Check each line of the entries below for the word "computer", and copy the lines that have it.

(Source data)
————————

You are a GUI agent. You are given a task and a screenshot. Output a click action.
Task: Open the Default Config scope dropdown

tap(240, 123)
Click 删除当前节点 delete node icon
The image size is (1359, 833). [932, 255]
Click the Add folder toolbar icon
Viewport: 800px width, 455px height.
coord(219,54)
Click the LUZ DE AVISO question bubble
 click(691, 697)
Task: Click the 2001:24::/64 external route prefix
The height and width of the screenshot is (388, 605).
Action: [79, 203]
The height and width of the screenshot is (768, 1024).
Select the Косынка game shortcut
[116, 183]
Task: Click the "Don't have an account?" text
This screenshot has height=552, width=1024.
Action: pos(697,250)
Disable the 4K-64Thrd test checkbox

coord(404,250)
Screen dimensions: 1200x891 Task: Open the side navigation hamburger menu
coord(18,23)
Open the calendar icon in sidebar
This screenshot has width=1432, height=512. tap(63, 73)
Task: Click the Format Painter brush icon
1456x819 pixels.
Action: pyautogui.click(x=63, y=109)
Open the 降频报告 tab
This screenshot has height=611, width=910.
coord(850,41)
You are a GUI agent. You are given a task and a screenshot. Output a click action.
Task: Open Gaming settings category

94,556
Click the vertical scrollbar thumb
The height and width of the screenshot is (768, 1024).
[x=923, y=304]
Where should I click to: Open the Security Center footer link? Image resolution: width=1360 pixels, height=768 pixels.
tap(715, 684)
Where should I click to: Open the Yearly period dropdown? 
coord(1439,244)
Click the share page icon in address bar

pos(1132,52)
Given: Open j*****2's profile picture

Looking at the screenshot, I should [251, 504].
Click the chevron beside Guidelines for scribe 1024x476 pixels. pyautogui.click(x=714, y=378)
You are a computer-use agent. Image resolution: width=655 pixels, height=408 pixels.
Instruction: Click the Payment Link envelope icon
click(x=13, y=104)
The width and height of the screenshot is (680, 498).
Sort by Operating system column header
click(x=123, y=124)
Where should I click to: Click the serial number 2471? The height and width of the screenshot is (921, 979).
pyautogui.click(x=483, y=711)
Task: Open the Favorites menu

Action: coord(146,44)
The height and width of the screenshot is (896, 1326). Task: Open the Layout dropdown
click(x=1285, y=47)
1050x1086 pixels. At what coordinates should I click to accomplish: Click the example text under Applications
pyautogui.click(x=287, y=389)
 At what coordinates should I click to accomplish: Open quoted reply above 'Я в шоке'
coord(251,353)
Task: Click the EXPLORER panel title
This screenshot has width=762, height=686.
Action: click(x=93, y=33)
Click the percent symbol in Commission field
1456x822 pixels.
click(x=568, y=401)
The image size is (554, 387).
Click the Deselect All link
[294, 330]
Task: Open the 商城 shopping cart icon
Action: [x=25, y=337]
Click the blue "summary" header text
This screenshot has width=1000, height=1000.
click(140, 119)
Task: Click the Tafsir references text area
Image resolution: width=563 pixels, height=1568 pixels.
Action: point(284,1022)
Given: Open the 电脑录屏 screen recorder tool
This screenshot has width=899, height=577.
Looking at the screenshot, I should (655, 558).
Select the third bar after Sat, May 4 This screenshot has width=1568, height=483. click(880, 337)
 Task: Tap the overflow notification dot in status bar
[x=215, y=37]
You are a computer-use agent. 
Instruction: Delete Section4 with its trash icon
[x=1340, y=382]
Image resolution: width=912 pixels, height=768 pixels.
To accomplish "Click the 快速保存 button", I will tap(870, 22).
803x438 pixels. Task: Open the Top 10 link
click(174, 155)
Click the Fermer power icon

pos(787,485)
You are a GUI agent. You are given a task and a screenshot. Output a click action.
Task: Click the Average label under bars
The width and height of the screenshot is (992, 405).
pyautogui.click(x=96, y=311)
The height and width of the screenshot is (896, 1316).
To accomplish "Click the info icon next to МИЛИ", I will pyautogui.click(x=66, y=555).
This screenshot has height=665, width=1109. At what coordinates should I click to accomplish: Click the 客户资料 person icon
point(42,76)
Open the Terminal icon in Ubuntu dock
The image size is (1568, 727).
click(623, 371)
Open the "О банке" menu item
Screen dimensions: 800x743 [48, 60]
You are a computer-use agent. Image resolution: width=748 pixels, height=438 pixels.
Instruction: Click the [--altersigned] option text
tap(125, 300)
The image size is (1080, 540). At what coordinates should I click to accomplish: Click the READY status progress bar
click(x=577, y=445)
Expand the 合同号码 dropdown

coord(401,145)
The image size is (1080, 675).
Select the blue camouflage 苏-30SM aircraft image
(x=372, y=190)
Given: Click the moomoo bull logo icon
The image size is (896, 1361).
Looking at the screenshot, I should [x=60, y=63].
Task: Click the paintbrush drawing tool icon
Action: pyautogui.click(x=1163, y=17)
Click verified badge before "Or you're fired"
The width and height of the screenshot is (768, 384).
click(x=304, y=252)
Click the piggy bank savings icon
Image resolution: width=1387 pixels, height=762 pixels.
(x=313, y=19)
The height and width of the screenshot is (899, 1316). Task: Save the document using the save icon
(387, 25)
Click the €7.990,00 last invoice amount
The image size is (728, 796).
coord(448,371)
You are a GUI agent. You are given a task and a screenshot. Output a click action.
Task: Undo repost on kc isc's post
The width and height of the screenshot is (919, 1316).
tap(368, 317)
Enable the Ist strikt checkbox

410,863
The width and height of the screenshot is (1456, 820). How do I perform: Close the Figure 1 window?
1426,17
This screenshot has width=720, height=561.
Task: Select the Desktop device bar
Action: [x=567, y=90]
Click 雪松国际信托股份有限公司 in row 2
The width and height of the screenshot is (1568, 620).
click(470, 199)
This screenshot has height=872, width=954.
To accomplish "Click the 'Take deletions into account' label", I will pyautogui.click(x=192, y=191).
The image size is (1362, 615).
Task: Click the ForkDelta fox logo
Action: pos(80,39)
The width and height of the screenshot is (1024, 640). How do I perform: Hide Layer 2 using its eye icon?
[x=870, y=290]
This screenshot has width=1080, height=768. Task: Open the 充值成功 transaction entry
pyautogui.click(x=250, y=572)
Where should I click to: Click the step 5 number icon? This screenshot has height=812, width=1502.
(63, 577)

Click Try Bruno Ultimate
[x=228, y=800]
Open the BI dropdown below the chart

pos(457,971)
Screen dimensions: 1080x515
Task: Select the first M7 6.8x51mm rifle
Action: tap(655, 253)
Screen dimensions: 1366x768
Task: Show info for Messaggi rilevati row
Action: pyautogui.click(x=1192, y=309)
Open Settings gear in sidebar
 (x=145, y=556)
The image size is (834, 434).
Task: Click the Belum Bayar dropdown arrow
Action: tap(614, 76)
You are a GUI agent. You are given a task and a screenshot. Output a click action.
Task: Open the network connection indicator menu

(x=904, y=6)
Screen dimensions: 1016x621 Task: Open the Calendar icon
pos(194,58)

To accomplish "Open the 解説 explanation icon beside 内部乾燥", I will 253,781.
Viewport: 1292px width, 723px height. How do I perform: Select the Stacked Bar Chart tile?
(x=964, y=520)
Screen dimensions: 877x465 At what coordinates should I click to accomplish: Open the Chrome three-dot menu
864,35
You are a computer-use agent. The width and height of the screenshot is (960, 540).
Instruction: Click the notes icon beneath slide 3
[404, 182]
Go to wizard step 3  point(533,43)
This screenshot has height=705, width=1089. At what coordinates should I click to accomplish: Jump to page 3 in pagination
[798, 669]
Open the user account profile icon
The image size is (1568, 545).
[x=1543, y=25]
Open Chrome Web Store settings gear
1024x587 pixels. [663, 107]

————————

§ THE ANSWER
You are a computer-use agent. Image resolution: width=655 pixels, height=408 pixels.
You are a computer-use agent. 
You are a computer-use agent. Image resolution: width=748 pixels, height=438 pixels.
You are a computer-use agent. The width and height of the screenshot is (960, 540).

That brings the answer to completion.